Certo, oggi ci sono tanti aspetti che aiutano i corridori a rendere al meglio: mi domando perché a quelli della nostra generazione non fosse venuto in mente di mettere dei cubetti di ghiaccio nella maglia per rinfrescarsi… Pogacar poi ha dimostrato che non serve correre tanto per essere forti: ai miei tempi credo di aver sprecato un terzo del chilometraggio stagionale per nulla… lui massimizza gli sforzi, noi caricavamo chilometri e poi alla lunga ne pagavamo le conseguenze”.
“Oggi si va più forte di quando ci dopavamo…”

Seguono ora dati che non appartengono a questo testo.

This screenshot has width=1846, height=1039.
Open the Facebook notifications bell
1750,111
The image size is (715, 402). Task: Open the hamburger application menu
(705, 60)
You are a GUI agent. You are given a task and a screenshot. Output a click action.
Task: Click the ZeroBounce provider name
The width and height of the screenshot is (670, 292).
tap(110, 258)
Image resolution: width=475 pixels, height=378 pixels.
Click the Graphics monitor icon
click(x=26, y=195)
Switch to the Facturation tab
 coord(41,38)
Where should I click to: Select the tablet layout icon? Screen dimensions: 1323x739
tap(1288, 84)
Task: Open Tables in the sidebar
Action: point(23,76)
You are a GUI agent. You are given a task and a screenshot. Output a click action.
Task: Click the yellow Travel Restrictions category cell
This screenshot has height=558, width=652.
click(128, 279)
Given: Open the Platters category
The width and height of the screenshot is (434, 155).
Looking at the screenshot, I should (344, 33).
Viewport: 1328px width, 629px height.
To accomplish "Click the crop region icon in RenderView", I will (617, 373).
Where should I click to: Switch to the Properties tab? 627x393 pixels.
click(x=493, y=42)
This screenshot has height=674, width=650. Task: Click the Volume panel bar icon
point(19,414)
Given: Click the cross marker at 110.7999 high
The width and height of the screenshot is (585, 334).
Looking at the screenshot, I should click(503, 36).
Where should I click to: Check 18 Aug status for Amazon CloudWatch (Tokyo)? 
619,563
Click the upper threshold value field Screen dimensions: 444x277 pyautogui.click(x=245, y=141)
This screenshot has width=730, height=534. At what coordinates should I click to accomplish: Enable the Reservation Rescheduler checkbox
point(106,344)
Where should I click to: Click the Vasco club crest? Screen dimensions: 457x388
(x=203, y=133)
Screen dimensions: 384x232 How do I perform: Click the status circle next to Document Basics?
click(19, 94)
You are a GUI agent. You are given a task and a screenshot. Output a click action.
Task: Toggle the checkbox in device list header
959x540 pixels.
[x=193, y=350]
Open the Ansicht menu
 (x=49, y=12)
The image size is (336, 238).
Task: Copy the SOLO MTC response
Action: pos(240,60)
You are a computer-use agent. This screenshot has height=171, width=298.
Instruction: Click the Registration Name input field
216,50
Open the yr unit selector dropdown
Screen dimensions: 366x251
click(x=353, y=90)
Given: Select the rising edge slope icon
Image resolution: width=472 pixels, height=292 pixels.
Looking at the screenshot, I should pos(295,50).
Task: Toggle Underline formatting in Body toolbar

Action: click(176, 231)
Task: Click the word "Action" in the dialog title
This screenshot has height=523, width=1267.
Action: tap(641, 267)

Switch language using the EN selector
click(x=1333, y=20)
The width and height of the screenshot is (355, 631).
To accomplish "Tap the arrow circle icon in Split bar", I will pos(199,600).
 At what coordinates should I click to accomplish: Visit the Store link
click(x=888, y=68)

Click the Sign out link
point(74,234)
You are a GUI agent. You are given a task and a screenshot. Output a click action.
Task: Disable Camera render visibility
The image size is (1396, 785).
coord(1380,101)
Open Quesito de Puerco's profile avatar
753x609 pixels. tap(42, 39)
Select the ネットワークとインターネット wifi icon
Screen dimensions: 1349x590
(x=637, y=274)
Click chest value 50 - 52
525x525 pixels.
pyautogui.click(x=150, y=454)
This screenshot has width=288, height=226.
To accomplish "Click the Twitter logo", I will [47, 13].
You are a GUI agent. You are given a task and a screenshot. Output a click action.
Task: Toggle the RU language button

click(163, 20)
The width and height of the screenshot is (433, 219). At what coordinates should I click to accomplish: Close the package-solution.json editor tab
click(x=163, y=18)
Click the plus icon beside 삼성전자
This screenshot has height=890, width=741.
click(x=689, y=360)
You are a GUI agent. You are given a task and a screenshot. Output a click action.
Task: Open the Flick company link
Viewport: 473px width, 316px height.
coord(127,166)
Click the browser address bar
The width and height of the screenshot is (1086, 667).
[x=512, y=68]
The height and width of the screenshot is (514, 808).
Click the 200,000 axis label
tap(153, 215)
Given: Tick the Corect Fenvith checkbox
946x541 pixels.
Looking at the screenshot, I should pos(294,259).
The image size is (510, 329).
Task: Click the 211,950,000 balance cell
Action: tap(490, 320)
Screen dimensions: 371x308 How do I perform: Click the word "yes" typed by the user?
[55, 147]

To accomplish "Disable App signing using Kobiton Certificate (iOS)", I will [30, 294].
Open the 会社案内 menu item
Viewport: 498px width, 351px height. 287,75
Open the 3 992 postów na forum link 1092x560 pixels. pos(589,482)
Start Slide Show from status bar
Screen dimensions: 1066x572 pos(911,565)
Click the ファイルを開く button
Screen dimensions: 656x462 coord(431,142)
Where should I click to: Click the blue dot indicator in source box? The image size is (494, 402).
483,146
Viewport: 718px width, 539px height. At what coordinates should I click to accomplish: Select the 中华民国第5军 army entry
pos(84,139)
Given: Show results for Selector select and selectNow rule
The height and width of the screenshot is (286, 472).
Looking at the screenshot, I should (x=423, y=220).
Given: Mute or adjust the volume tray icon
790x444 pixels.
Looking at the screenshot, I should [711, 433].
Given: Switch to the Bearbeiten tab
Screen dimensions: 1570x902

Ullrich ricorda con nostalgia i tempi in cui era un corridore di punta all’interno del gruppo, e sebbene abbia ammesso di aver fatto uso di sostanze dopanti, oggi riconosce che con una preparazione “aggiornata” ai tempi moderni avrebbe potuto fare molto di più già una trentina d’anni fa.
“Sono sicuro che oggi avrei avuto la possibilità di essere molto più forte di quanto non fossi già allora. La mia miglior perfomance del tempo, senza doping, sarebbe stata migliore con i sistemi odierni, perché ci si allena in modo diverso e il rendimento è notevolmente aumentato”.
Pogacar attirato dall’idea di correre la Vuelta
Talmente perfetto che un corridore potrebbe decidere anche di presentarsi al via di un GT con pochi giorni d’anticipo: è quello che potrebbe fare Pogacar, che sta pensando seriamente di prendere parte alla Vuelta (martedì c’è stata una riunione in casa UAE per capire la fattibilità del piano).
Decisione attesa a giorni, giusto per aumentare un po’ di hype attorno al più grande di ogni epoca, al quale la corsa spagnola manca nella collezione personale (e diventerebbe il nono ciclista di sempre a conquistare la triplice corona, vincendo almeno una volta tutti e tre i grandi giri).